Coreia do Sul usa o exemplo do Vale do Côa para a preservação do Património Cultural

Coreia do Sul usa o exemplo do Vale do Côa para a preservação do Património Cultural

A ligação entre a Arte Rupestre do Vale do Côa e os Petróglifos de Bangudae (Coreia do Sul) desenvolve-se desde 2015, tendo por base o grande interesse que neste país asiático o chamado caso do Côa desperta. Esse interesse tem como ponto de partida o facto do sítio de arte rupestre de Bangudae, o mais importante na Península Coreana, ficar submerso periodicamente pelas águas duma barragem construída antes da descoberta dos motivos gravados. Para além da subida sazonal desta albufeira causar graves problemas de conservação para a arte rupestre, tal submersão não permite, já que está em causa a integridade dos motivos rupestres, aspirar à inclusão do Bangudae na Lista do Património Mundial UNESCO, como pretendem as autoridades sul-coreanas.
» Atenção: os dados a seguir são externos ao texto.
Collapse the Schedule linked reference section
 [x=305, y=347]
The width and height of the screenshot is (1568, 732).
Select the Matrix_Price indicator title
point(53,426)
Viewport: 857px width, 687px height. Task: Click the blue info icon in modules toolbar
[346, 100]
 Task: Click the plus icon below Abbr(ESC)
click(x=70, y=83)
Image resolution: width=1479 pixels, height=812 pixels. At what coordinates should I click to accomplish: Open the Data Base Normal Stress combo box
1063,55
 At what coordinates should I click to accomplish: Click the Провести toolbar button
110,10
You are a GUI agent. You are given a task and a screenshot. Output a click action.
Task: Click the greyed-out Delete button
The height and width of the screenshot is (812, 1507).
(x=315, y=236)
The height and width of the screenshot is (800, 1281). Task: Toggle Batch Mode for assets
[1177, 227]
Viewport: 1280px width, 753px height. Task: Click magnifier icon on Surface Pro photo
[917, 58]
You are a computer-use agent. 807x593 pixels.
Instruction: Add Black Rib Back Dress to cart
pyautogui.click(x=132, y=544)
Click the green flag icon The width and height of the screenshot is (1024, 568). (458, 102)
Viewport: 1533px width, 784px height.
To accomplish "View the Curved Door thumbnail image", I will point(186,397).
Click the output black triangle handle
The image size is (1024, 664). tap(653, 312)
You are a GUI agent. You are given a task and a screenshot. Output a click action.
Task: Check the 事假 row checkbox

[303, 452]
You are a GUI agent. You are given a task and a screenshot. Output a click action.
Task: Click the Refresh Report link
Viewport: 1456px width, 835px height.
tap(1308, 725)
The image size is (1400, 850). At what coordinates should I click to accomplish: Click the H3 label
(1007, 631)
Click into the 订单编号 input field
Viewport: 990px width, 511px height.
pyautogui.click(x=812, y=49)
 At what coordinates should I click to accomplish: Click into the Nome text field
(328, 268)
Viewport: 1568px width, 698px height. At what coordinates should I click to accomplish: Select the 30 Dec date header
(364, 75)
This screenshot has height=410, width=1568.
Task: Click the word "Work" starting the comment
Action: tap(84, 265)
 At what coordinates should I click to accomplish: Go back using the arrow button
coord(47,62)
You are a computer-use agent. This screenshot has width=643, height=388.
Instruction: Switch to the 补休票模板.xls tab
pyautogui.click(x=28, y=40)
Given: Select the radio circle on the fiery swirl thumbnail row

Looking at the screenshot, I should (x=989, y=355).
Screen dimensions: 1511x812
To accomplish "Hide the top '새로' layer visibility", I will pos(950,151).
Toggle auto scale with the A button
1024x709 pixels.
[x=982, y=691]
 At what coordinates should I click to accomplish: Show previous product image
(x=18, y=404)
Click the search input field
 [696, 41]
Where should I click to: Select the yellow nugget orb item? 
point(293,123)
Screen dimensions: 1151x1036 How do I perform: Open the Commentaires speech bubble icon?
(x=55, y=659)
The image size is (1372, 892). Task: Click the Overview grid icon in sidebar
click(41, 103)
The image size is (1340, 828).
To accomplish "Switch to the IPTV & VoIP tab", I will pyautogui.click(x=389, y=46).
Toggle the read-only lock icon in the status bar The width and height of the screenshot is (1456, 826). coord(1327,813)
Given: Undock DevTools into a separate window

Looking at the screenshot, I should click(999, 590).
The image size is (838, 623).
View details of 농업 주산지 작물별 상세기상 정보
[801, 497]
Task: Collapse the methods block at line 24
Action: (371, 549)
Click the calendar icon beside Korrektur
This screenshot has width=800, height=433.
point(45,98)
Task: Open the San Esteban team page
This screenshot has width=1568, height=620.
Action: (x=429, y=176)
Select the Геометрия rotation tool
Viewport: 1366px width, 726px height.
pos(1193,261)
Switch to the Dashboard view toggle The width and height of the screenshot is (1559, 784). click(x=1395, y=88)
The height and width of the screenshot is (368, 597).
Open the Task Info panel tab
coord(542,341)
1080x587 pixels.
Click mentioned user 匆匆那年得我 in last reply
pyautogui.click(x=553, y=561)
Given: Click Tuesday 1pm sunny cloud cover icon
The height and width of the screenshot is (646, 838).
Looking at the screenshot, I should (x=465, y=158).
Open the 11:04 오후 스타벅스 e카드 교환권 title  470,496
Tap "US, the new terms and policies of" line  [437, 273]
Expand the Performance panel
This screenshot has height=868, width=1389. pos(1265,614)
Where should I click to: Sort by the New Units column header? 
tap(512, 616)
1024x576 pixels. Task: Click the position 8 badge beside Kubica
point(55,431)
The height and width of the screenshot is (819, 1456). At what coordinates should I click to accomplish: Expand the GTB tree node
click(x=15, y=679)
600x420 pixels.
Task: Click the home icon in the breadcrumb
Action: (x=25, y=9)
Assim, buscando inspiração no caso do Côa, em que se interromperam as obras de construção de uma grande barragem para que se preservasse a arte rupestre ali descoberta, tendo o processo culminado em 1998, com a classificação da Arte do Côa como Património Mundial UNESCO, o Museu de Ulsan, em parceria com o Museu do Côa, apresenta este ano a exposição especial “The Côa Story, leading to the Bangudae” (“A História do Côa até Bangudae”) que percorre, de forma pormenorizada, todos os momentos e intervenientes fundamentais que marcaram aquela luta histórica. Foi também organizado um Simpósio Internacional, subordinado ao mesmo tema, que discutiu soluções para a preservação dos Petróglifos do Bangudae, que contou com a participação de diversos especialistas internacionais, nomeadamente da Fundação Côa Parque. E foi ainda exibido o último filme de Jean Luc-Bouvret, “La bataille du Côa, une leçon portugaise” que estreou no Museu do Côa, no passado mês de dezembro. Todo o evento teve ampla repercussão na comunicação social regional e nacional.

Para além de visitas técnicas ao Bangudae, ao Museu de sítio aí localizado e ao Museu do Ulsan, a delegação portuguesa foi ainda recebida oficialmente por diversos dignatários políticos sul-coreanos, incluindo o Presidente da Área Metropolitana de Ulsan. Todos estes responsáveis políticos expressaram o maior interesse e apreço pelo chamado “milagre do Côa” que permitiu a salvaguarda da arte pré-histórica, manifestando ainda o desejo de aprofundar os laços de cooperação entre os dois países através da arte rupestre. Esta cidade sul-coreana de Ulsan, com uma população de 1,2 milhões de habitantes, é o maior centro industrial do país aí se concentrando um importante pólo de construção automóvel e naval, para além duma das maiores refinarias mundiais. A água, em Ulsan, é um recurso precioso, destinado ao consumo humano, mas também indispensável para toda esta actividade industrial.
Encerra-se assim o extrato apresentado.